→ TEXTO MOSTRADO
============================================================
Elecciones catalanas
Elecciones en pandemia
Si centenares de miles de personas no acuden a las urnas por miedo, si otras muchas no lo hacen por estar enfermas... la voluntad popular no se pude expresar como debiera.
Dicen que hay que respetar la democracia, y que nada debe paralizar la expresión de los ciudadanos a través del voto. Solo un autócrata o un admirador de autócratas estaría en contra de que sean las urnas las que dicten lo que hay que hacer. El problema es con qué garantías.
El próximo domingo, los catalanes están llamados a tomar una decisión importante. Pero conforme pasan los días resulta menos comprensible que sea así, porque las garantías necesarias no se cumplen. Votar en medio de una pandemia con efectos trágicos es un escenario indeseable y, en esas circunstancias, convocar unas elecciones innecesarias es un ataque a la democracia.
Y las elecciones catalanas son innecesarias en este momento porque la legislatura no ha llegado a término: los cuatro años preceptivos desde la última votación no se cumplen hasta diciembre, dentro de diez meses. Pero los independentistas gobernantes consideraron que les podría resultar ventajoso forzar el adelanto después de la inhabilitación del ex presidente Joaquim Torra. Quisieron dar marcha atrás cuando los datos de la pandemia empeoraron dramáticamente en enero y, además, apareció Salvador Illa en el horizonte. Pero entonces fue el PSOE el partido interesado en mantener la fecha de las urnas el 14 de febrero, confiando en ese muy glosado «efecto Illa». Finalmente, los tribunales no encontraron motivos legales para aplazar unas elecciones que ya estaban convocadas y ahora asistimos a una campaña alejada de cualquier atisbo de normalidad, y con una cuarta parte de los llamados a ocupar un lugar en las mesas electorales solicitando ser liberados de esa responsabilidad. La mayoría de ellos, por miedo al contagio. Y no se les puede reprochar. Porque ese mismo miedo -tan humano- puede hacer que muchos ciudadanos renuncien a ejercer su derecho al voto, lo que distorsionaría un resultado final que, con mucha probabilidad, provocará una larga lista de denuncias e impugnaciones si hay problemas para conformar las mesas y se generan dudas sobre el proceso de votación.
============================================================
→ TAREAS REQUERIDAS
1) Reproduce el fragmento del artículo sobre las elecciones catalanas que comienza con "Dicen que hay" y continúa hasta "con qué garantías.".
2) Enumera todos los meses del año que se nombran en el artículo sobre las elecciones catalanas.
3) Resume en dos oraciones el artículo sobre las elecciones catalanas.
El material no tiene relación con el artículo sobre las elecciones catalanas.

→ DATOS MOSTRADOS
============================================================
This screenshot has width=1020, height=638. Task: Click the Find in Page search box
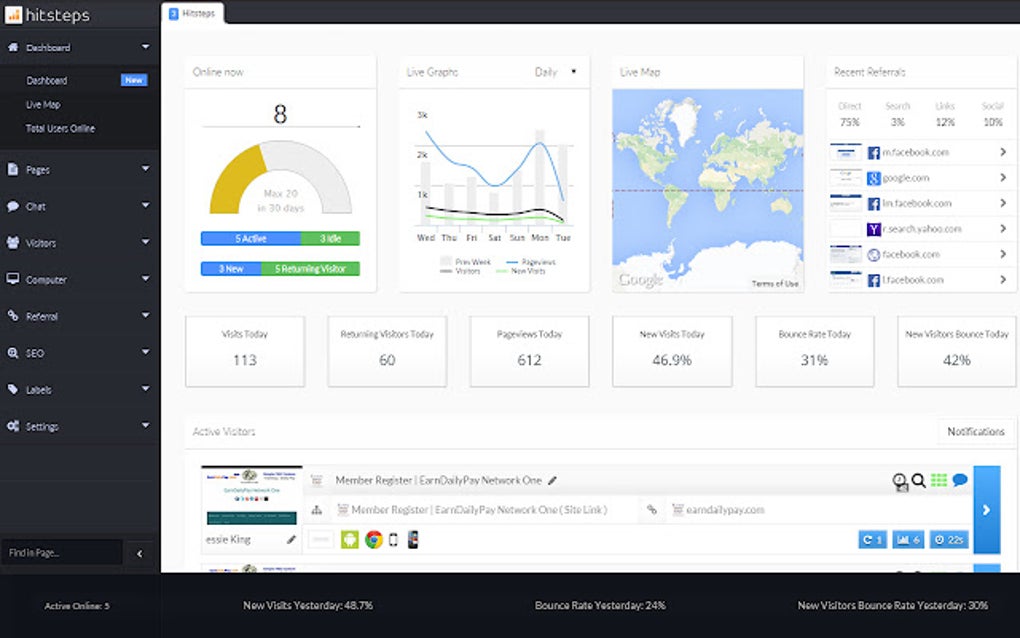60,552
============================================================
→ RESULTADOS POR TAREA
1)
Dicen que hay que respetar la democracia, y que nada debe paralizar la expresión de los ciudadanos a través del voto. Solo un autócrata o un admirador de autócratas estaría en contra de que sean las urnas las que dicten lo que hay que hacer. El problema es con qué garantías.

2) diciembre, enero, febrero

3) El artículo sostiene que votar en plena pandemia sin las garantías necesarias y convocar unas elecciones catalanas innecesarias, cuando la legislatura no termina hasta diciembre, es un ataque a la democracia. Recuerda que los tribunales no encontraron motivos legales para aplazar la votación del 14 de febrero y advierte que el miedo al contagio puede hacer que muchos ciudadanos renuncien a votar, lo que distorsionaría el resultado y podría provocar denuncias e impugnaciones.